Dès lors, il sera alloué la somme de 800 euros pour le nettoyage du logement.
Sur la remise en état du jardin
La bailleresse demande à ce qu’il soit mis à la charge de Madame [O] [P] et Monsieur [C] [S] la somme de 1 852, 80 euros au titre de la remise en état du jardin.
L’état des lieux de sortie fait mention d’espaces verts non entretenus et la présence de divers détritus. Ces constats sont corroborés par des photos jointes au procès-verbal.
L’état des lieux d’entrée précise que la pelouse avait été tondu 15 jours auparavant, toutefois il est fait mention de « végétaux divers non taillés », notamment que la « haie côté rue et côté jardin arrière était non taillée ».
Compte tenu de ces constats, il convient d’accorder la somme de 900 euros de ce chef.
***
Il en résulte une somme totale due de 1700 euros au titre des réparations locatives.
Par conséquent, Madame [O] [P] et Monsieur [C] [S] seront condamnés à payer à Madame [V] [G], la somme de 1700 euros au titre des réparations locatives du logement [Adresse 3].
Cette somme portera intérêts au taux légal à compter de la présente décision.
3. Sur les autres demandes et l’exécution provisoire
En application de l’article 696 du code de procédure civile, la partie perdante est condamnée aux dépens, à moins que le juge, par décision motivée, n’en mette la totalité ou une fraction à la charge d’une autre partie.

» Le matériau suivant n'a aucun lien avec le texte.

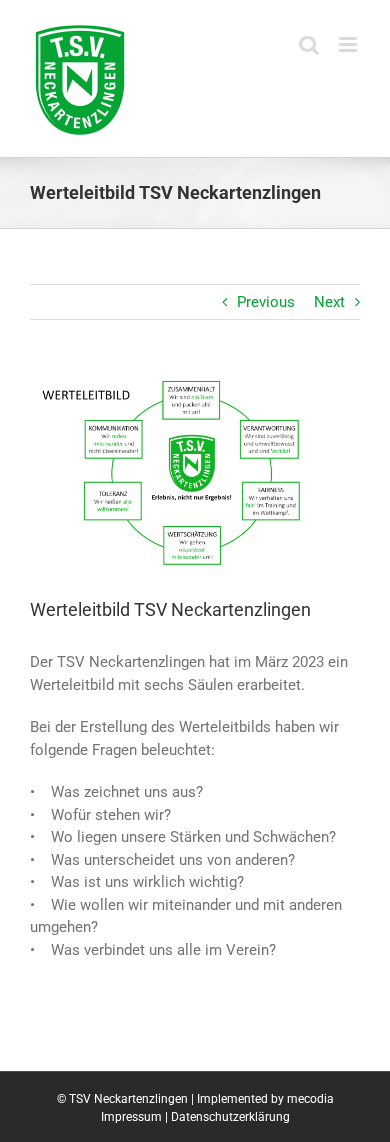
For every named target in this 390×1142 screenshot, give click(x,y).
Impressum (131, 1117)
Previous (266, 302)
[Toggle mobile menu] (349, 44)
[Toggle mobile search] (309, 44)
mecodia (310, 1099)
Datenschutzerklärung (230, 1117)
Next (329, 302)
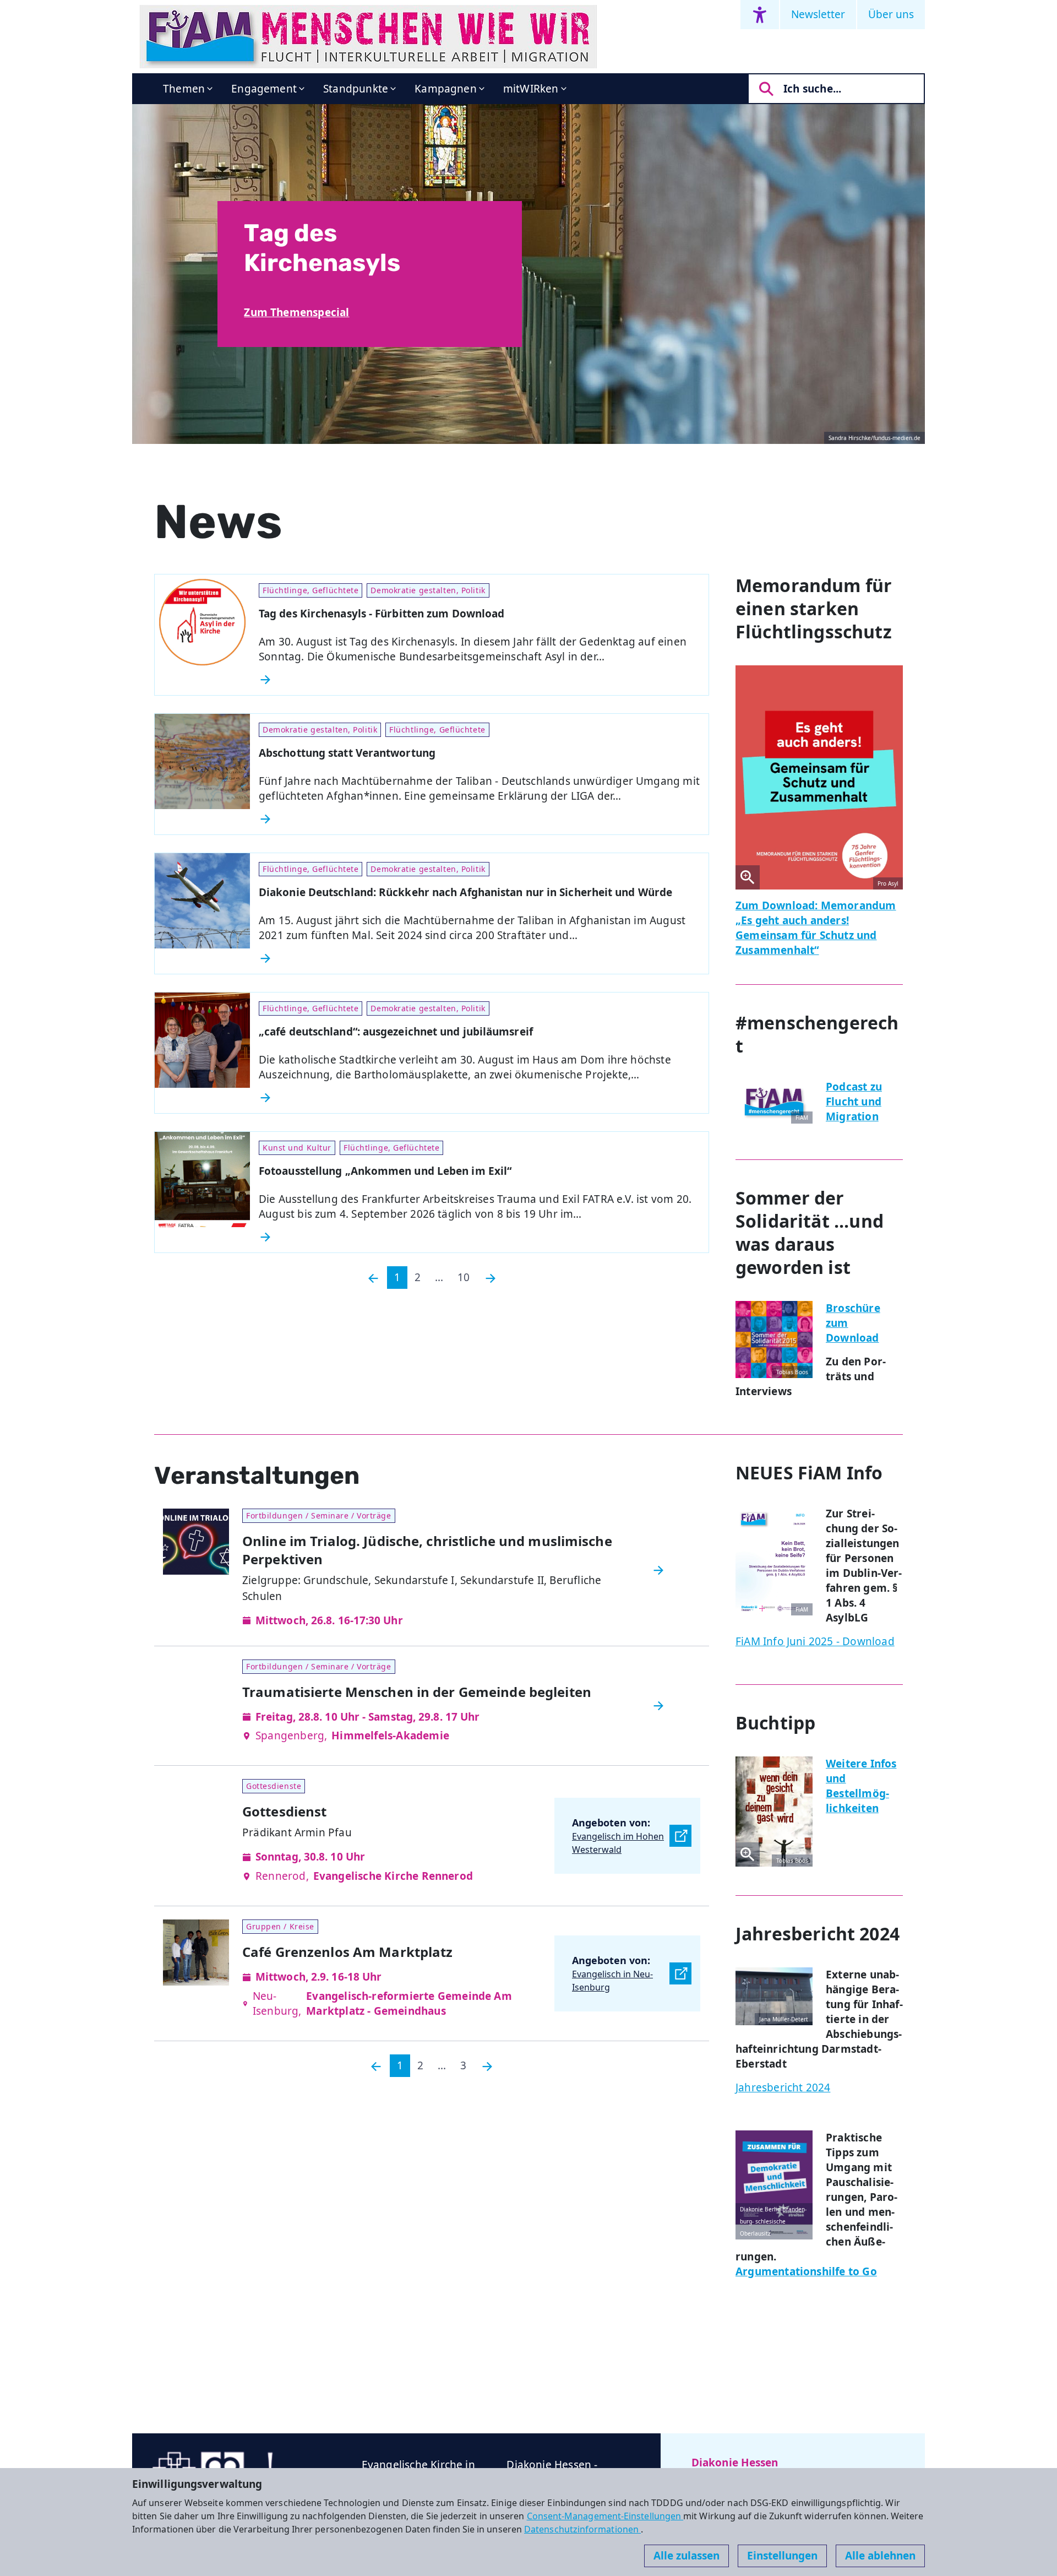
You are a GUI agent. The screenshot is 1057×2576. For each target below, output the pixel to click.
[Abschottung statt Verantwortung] (479, 819)
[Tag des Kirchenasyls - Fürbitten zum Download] (479, 679)
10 (463, 1277)
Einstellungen (782, 2555)
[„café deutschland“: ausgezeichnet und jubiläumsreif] (479, 1097)
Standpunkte (355, 89)
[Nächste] (490, 1277)
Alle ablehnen (880, 2555)
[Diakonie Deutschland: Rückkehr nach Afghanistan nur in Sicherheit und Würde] (479, 958)
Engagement (264, 89)
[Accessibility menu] (759, 14)
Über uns (891, 14)
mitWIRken (531, 89)
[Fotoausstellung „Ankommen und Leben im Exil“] (479, 1237)
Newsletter (818, 14)
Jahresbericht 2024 (782, 2087)
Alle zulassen (686, 2555)
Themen (184, 89)
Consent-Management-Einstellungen (605, 2516)
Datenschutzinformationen (582, 2529)
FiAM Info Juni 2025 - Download (815, 1641)
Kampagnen (446, 89)
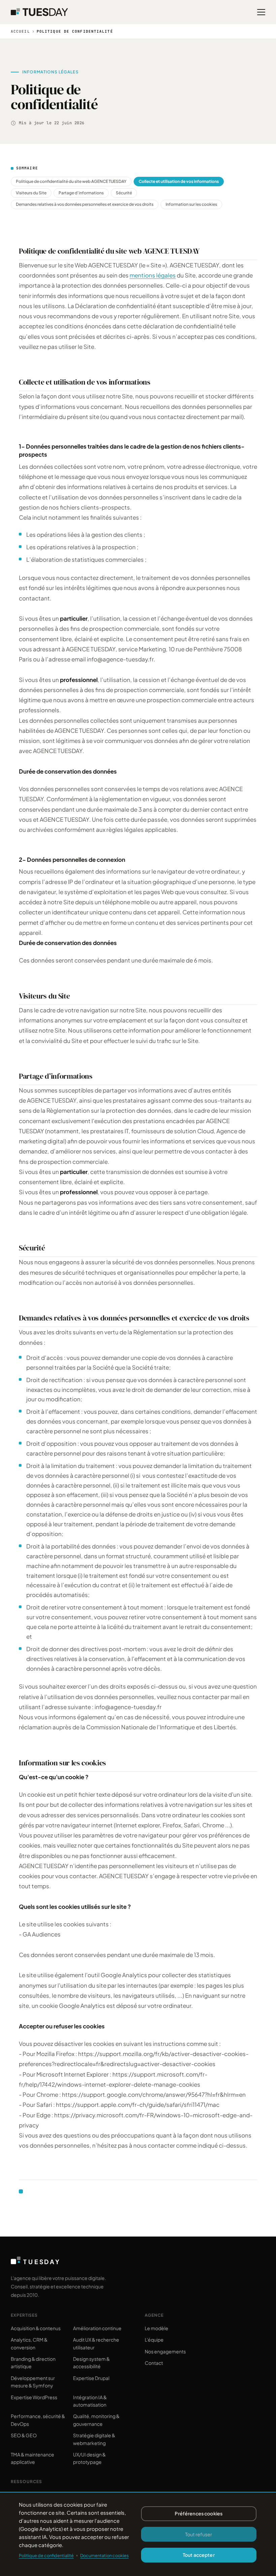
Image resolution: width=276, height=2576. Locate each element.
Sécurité (124, 192)
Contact (154, 2363)
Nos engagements (165, 2351)
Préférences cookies (198, 2513)
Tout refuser (198, 2534)
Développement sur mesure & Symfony (33, 2381)
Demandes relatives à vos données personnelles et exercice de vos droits (84, 204)
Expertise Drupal (91, 2378)
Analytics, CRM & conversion (29, 2343)
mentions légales (153, 275)
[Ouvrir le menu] (261, 12)
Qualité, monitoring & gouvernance (96, 2419)
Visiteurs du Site (31, 192)
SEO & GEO (24, 2435)
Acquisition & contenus (36, 2328)
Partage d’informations (81, 192)
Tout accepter (199, 2555)
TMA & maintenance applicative (32, 2458)
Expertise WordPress (34, 2397)
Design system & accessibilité (91, 2362)
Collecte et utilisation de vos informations (179, 181)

Madame [O] [P] et Monsieur [C] [S], qui succombent à la cause, seront condamnés aux dépens de la présente instance, conformément à l’article 696 du code de procédure civile.
En l’espèce, compte tenu de l’équité et de la situation des parties, il convient de débouter Madame [V] [G] de sa demande au titre de l’article 700 du code de procédure civile.
Le jugement est de plein droit assorti de l’exécution provisoire.
PAR CES MOTIFS
Le juge des contentieux de la protection, statuant publiquement, par jugement réputé contradictoire, par sa mise à disposition au greffe, et ce en premier ressort,
CONDAMNE solidairement Madame [O] [P] et Monsieur [C] [S] à verser à Madame [V] [G] la somme de 4 644, 35 euros au titre des loyers et charges impayés arrêtés au 7 août 2023, avec intérêts au taux légal à compter de la présente décision, dans le cadre du bail conclu entre eux le 16 septembre 2017, avec prise à effet au 27 octobre 2017, concernant le logement sis [Adresse 3] ;
CONDAMNE solidairement Madame [O] [P] et Monsieur [C] [S] à verser à Madame [V] [G] la somme 1700 au titre de réparations locatives, avec intérêts au taux légal à compter de la présente décision, dans le cadre du bail conclu entre eux le 16 septembre 2017, avec prise à effet au 27 octobre 2017, concernant le logement sis [Adresse 3] ;
CONDAMNE solidairement Madame [O] [P] et Monsieur [C] [S] aux entiers dépens de l’instance ;
DEBOUTE Madame [V] [G] de sa demande sur le fondement des dispositions de l’article 700 du code de procédure civile ;
REJETTE toutes les autres demandes ;
RAPELLE que le jugement est de plein droit exécutoire.
Ainsi jugé par mise à disposition au greffe le 11 mai 2026, et signé par le juge et la greffière susnommés.